ЗАДАНИЯ К УПРАЖНЕНИЮ:
A – Повторите из исходного текста фрагмент, начиная со слов «Мифолог Ольга Фрейденберг» и далее вплоть до слов «земля ждёт дождя.».
B – Где и когда, согласно исходному тексту, эта интерпретация «Турандот» была представлена зрителям до минской премьеры?

ИСХОДНЫЙ ТЕКСТ:
▼▼▼

Странности минской «Турандот»

Ольга Борщёва
Оперный обозреватель

29 апреля в Большом театре оперы и балета Белоруссии состоялась премьера «Турандот». Последняя опера Пуччини в интерпретации Михаила Панджавидзе и Игоря Гриневича уже была представлена зрителям в сентябре 2012 года в Казани. Концепция этого спектакля, который заканчивается на смерти Лиу, подробно рассматривалась в рецензии на казанскую версию и в статье «Четвертая загадка Турандот» опубликованной на страницах нашего журнала. Развивая эту тему напомним, что сюжет о жестокой и холодной принцессе Турандот является архетипическим. Речь здесь идёт об усмирении девственницы, в которой архаические культуры, в отличие от христианской, зачастую видели опасность: нерастраченную в любви энергию девственница, необузданная супругом, обращает на разрушение. Этот страх перед девственницей, ненавидящей мужчин, преломляется и находит своё выражение во множестве легенд и сказок, реминисценцией которых стала, в том числе, пьеса Шекспира «Укрощение строптивой».

Мифолог Ольга Фрейденберг обнаруживает подспудную связь этих историй с земледельческими циклами: девственница – это мёртвая земля во время засухи, которая не приносит плода, и тем самым убивает живущих на ней. Эта земля ждёт дождя.

В языческом контексте имеет смысл и жертвоприношение Лиу. Вопросов о том, как возможно счастье Калафа и Турандот после смерти Лиу, здесь даже не возникает, смерть Лиу нужна как раз для того, чтобы это счастье стало возможным. Здесь можно вспомнить также оперу Римского-Корсакова «Снегурочка», где Снегурочка, в сущности, приносится в жертву Яриле-солнцу и обеспечивает тем самым благоденствие берендеям. И, поскольку миф всегда обладает определённой целостностью и логической завершённостью, в спектакле всё же не хватает благополучной развязки. Принцесса полюбила – естественный порядок мироздания восстановился, начался новый жизненный цикл, «ожила, зацвела земля». Михаил Панджавидзе размыкает эту циклическую жизненную цепь, оставляя финал открытым. Без счастливого конца «Турандот» становится христианской, здесь возникают мотивы покаяния и воздаяния за грехи, дополняемые критикой тоталитаризма.

▲▲▲

ДАННЫЕ:
▼▼▼

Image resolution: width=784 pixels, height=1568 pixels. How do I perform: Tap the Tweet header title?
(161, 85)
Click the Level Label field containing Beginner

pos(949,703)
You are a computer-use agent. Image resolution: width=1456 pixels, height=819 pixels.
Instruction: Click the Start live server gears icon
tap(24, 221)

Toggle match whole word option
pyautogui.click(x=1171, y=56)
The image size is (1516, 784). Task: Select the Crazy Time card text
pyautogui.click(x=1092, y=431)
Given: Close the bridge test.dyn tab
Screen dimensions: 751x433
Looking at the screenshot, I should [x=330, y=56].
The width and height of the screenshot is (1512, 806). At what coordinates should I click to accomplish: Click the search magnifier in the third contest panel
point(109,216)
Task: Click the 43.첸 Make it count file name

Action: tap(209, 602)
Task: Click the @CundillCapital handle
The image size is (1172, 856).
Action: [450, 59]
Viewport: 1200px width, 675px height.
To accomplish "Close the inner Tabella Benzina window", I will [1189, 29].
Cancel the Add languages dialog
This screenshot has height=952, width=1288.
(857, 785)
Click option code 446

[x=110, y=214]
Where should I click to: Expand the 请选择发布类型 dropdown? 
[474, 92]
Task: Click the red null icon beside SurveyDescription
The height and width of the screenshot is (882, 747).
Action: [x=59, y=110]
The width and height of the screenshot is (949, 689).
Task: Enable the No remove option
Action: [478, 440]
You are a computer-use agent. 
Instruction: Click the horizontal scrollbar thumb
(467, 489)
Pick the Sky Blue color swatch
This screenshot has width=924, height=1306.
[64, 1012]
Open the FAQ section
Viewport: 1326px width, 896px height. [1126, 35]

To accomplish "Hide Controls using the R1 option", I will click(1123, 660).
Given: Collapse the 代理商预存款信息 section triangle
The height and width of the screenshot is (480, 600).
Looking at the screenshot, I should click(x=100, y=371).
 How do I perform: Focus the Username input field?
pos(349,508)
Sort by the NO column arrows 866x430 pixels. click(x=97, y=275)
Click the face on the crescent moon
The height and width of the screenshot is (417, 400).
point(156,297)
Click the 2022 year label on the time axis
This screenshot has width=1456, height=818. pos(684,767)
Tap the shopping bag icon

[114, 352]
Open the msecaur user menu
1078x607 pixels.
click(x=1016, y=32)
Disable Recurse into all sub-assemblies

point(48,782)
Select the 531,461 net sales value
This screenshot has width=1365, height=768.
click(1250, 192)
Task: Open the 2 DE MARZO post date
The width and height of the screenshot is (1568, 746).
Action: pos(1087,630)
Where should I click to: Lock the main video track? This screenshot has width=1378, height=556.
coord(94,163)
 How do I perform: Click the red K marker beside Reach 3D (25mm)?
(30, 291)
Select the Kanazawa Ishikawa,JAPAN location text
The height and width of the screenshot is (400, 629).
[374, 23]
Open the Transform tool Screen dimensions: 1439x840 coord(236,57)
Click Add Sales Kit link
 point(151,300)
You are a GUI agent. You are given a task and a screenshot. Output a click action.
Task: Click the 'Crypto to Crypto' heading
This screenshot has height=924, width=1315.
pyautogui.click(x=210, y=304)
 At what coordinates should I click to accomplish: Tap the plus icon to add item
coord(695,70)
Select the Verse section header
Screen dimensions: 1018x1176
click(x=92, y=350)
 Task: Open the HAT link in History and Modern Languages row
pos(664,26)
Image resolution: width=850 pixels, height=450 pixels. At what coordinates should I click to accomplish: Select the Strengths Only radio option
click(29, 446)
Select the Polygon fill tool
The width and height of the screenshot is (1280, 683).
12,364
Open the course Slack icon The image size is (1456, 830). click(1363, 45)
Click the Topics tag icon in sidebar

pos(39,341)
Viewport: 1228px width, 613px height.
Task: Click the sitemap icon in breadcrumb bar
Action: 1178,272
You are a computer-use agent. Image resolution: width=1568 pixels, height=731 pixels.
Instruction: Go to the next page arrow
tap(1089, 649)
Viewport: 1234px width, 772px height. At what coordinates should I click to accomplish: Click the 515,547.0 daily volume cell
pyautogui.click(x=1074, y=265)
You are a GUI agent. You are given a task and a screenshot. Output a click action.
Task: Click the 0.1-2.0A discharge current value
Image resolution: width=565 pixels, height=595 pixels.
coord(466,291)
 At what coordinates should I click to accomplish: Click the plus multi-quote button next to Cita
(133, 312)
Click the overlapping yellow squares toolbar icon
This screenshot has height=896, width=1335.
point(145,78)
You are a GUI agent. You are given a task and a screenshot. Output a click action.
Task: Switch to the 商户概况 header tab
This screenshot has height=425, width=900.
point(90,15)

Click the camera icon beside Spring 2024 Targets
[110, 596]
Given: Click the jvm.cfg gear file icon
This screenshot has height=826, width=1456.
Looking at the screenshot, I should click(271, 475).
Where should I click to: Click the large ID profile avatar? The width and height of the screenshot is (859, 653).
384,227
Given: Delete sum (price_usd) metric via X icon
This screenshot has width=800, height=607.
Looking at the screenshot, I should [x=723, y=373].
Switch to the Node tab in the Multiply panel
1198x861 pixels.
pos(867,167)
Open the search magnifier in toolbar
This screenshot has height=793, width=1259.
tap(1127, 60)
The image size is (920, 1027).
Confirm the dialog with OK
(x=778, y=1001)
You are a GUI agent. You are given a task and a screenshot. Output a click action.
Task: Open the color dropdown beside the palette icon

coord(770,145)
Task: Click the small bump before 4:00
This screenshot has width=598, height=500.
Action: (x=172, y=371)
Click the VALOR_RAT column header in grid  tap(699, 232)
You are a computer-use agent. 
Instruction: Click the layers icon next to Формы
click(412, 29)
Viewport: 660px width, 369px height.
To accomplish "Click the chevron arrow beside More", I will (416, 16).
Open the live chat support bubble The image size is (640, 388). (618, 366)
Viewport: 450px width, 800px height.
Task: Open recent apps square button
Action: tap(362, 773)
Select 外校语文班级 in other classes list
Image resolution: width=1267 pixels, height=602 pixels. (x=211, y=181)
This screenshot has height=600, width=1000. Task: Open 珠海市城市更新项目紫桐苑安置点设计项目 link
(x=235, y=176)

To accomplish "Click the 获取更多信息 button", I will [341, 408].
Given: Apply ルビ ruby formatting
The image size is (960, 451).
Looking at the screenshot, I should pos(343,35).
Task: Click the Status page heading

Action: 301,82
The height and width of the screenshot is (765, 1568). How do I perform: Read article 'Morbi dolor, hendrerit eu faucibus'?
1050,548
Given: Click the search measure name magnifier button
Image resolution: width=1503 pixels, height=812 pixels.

▲▲▲

ОТВЕТЫ ПО ПОРЯДКУ:
A –
Мифолог Ольга Фрейденберг обнаруживает подспудную связь этих историй с земледельческими циклами: девственница – это мёртвая земля во время засухи, которая не приносит плода, и тем самым убивает живущих на ней. Эта земля ждёт дождя.

B – В Казани, в сентябре 2012 года.